As the country’s food safety law completed a decade of operation today, Prime Minister Narendra Modi urged the apex food regulator to empower consumers and work to build “Swastha Bharat” (Healthy India).
In his message to the Food Safety and Standards Authority of India which was created to regulate the sector under the Food Safety and Standards Act of 2006, the PM said: “The authority now needs to focus on empowering the consumers so that manufacturers and suppliers of food become responsive to consumer needs, demands and expectations. Safe wholesome food will create a Swastha Bharat. This has to be the cornerstone of FSSAI.”
While the PM asked the food regulator to work on consumer power, ground reality reveals the regulator is far from completing its basic goal of registering all food business operators of the country.
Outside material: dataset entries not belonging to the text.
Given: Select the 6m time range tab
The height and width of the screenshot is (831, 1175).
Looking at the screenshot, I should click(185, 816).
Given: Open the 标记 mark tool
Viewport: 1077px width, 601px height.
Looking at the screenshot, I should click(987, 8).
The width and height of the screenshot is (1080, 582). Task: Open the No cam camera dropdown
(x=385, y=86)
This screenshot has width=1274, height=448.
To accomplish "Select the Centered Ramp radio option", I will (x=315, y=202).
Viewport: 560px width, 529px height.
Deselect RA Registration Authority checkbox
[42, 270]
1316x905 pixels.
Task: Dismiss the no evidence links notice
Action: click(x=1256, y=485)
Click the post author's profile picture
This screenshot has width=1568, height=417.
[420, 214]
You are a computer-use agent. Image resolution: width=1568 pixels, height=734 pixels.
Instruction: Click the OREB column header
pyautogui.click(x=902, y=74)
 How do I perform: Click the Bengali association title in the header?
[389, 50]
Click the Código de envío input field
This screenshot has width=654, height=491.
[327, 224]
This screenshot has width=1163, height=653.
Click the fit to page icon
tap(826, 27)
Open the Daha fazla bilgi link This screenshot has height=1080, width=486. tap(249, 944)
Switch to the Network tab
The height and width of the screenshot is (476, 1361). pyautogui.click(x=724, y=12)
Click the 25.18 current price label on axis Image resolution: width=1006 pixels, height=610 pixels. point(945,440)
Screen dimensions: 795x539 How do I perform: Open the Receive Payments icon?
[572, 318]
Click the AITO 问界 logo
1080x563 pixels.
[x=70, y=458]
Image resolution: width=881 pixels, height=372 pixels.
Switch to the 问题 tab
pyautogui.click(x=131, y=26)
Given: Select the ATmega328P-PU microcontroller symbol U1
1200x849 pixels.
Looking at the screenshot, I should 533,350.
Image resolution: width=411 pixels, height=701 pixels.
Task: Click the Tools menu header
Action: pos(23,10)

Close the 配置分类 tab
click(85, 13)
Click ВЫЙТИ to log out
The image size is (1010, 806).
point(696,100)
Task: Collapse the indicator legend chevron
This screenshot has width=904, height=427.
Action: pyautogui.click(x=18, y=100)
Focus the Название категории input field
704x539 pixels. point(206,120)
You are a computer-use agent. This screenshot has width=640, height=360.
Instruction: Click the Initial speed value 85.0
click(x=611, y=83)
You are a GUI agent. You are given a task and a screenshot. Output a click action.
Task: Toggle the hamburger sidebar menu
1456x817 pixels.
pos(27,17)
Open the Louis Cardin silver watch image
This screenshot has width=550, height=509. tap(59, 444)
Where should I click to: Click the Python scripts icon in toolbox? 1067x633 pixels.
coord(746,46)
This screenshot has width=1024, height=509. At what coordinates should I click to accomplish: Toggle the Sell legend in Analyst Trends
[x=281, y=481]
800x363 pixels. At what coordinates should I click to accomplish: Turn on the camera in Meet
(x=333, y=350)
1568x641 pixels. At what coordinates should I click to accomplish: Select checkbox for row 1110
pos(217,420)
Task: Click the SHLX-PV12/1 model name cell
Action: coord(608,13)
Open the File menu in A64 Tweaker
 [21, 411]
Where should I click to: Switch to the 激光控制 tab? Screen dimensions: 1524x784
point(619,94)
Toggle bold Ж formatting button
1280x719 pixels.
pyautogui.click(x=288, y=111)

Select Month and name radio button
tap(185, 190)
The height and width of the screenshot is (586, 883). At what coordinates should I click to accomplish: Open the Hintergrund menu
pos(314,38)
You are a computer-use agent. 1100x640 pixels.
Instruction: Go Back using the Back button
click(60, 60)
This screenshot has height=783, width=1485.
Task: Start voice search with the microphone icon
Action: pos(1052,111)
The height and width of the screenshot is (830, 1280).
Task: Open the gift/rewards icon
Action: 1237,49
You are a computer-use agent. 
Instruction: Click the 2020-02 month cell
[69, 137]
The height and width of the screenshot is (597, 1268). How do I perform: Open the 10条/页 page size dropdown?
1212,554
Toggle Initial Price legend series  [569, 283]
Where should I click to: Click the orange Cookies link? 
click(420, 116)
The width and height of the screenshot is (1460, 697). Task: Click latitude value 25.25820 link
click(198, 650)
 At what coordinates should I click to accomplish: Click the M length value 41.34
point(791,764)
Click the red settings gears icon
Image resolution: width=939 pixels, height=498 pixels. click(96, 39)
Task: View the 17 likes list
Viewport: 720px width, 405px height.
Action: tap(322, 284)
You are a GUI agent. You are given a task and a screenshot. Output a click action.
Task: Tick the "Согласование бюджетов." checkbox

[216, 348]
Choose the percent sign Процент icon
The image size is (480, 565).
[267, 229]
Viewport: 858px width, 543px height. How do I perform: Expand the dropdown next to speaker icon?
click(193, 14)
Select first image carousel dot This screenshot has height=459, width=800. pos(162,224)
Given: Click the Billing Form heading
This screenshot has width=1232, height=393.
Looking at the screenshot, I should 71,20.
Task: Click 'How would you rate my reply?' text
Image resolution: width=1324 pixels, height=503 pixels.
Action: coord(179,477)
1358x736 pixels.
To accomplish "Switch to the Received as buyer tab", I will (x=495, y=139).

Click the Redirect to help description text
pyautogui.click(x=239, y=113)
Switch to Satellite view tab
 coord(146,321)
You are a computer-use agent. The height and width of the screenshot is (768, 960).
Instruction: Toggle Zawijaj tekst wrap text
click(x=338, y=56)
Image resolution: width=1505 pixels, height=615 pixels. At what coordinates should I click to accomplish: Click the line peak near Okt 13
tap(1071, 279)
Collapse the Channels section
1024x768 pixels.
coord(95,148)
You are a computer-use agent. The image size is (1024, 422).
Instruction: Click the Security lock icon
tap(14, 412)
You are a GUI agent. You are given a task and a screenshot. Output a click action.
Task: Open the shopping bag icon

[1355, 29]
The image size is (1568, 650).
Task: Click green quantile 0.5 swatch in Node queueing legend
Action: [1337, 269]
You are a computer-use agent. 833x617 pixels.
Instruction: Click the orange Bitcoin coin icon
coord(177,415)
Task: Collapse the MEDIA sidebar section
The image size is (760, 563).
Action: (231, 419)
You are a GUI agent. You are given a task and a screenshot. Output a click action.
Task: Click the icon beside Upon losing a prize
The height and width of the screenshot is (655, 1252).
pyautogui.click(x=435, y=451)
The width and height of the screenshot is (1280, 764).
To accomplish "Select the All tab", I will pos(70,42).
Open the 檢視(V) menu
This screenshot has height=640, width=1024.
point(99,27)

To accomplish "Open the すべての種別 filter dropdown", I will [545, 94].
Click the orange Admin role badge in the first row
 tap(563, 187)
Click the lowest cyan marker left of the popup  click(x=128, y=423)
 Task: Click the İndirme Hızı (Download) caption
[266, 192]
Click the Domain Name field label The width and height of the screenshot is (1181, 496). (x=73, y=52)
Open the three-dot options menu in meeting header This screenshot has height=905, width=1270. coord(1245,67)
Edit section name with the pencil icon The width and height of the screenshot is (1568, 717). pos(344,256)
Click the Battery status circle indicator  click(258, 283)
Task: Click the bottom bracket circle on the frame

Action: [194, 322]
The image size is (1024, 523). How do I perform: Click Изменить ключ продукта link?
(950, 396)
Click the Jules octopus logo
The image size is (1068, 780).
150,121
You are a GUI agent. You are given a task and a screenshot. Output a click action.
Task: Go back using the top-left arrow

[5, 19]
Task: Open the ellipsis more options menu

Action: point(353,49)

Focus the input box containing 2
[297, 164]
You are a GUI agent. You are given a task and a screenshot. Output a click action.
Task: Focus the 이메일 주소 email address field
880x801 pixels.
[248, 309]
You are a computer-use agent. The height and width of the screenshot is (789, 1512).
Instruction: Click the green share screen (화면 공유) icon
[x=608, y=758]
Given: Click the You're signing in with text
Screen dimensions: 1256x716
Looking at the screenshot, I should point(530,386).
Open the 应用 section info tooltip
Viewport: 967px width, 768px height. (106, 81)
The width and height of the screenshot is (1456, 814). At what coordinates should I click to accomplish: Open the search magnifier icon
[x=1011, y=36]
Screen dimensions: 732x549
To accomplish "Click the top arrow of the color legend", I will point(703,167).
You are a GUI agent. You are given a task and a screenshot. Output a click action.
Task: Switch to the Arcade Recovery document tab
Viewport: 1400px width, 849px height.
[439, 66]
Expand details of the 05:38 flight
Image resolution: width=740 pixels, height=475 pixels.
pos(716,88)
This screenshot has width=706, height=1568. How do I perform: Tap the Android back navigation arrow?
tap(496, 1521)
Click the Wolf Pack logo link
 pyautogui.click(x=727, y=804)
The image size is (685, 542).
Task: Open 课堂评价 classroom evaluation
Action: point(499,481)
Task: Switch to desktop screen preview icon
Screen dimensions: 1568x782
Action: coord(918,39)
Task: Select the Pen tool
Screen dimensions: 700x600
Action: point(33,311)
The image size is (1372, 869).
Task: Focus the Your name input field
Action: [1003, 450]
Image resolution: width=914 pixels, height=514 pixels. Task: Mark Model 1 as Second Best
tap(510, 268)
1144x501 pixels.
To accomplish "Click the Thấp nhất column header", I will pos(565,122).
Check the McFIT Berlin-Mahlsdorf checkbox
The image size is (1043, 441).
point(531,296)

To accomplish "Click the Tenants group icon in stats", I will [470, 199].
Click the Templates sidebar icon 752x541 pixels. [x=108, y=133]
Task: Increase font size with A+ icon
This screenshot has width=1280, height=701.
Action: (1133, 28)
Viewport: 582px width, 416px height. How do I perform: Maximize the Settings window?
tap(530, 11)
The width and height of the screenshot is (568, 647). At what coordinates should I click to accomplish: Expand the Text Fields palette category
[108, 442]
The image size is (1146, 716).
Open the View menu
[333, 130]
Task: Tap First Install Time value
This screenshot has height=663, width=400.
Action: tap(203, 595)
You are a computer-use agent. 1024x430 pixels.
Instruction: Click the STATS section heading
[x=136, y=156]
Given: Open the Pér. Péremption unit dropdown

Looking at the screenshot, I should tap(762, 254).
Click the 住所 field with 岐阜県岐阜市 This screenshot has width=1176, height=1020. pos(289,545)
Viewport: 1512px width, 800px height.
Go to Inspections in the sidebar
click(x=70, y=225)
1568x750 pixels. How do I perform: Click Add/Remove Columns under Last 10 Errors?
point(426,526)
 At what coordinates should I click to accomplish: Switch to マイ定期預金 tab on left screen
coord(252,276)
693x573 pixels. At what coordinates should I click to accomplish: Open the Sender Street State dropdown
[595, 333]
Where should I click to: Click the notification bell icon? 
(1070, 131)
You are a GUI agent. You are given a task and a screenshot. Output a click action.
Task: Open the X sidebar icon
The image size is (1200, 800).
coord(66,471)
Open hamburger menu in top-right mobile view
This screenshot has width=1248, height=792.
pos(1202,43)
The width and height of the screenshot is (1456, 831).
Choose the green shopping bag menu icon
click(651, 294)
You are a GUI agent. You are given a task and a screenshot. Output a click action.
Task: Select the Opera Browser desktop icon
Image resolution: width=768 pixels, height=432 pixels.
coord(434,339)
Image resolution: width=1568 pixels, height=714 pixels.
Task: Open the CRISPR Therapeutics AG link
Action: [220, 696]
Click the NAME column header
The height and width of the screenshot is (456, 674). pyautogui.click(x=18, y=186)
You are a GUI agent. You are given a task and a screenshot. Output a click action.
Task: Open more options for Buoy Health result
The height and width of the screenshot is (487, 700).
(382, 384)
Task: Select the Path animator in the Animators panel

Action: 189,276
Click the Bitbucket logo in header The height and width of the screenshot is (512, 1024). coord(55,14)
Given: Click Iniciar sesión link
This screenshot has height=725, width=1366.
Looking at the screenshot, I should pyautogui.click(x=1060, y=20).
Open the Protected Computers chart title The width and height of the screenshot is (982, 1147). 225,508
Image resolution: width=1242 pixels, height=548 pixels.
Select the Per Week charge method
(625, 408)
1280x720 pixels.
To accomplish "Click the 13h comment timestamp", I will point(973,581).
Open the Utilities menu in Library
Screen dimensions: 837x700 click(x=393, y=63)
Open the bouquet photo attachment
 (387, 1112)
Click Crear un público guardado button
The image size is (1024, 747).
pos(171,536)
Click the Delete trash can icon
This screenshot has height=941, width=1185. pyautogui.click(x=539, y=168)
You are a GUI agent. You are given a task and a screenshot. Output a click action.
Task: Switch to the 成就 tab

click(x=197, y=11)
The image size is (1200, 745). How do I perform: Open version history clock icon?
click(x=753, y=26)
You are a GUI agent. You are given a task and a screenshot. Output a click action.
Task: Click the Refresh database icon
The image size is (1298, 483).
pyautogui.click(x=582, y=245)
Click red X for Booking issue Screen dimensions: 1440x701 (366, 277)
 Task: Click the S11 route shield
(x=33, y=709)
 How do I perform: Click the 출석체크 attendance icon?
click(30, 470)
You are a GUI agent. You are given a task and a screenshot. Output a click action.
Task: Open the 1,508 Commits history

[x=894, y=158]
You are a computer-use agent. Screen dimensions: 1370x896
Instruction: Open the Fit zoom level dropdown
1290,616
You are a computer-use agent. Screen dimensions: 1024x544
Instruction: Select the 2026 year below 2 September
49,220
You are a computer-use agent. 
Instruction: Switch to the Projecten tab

An important mandate of the Act was to bring all food business operators under its ambit and ensure quality control.
Data, however, shows that out of India’s estimated 1.8 crore food business operators, the law has managed to cover only about 45,00000 (25 per cent) in the decade of its operation. This means it would take more than a decade more to cover the currently existing operators.
Insiders say India’s food regulator is suffering from severe shortage of trained officers with the entire country making do with just about 5000 food safety officers when food business operators are in crores.
An officer of the FSSAI says: “The estimate normally is that 4 per cent of the country’s population is into the food business. But we in India go by a conservative estimate and consider that around 3 pc are in the food business. That brings the number to 1.8 crore. We have covered only 25 pc of these.”
Health Minister JP Nadda in his address today at an event held to commemorate a decade of the integrated food law emphasised the need to improve registrations of operators to ensure safe food.
But FSSAI insiders say the sector is reeling under fund crunch and ad-hocism.
That explains several recent instances of unsafe food being sold in the country, such as nine variants of Nestle ready-to-eat foods, including Maggi and a range of breads which were found to be containing potassium bromate, a harmful additive.
“We need food safety experts to run the food safety organization but unfortunately, many critical divisions in the organization are currently headed by bureaucrats or non subject people. Professionals alone can ensure safe food. This has to be understood sooner than later,” an FSSAI official said.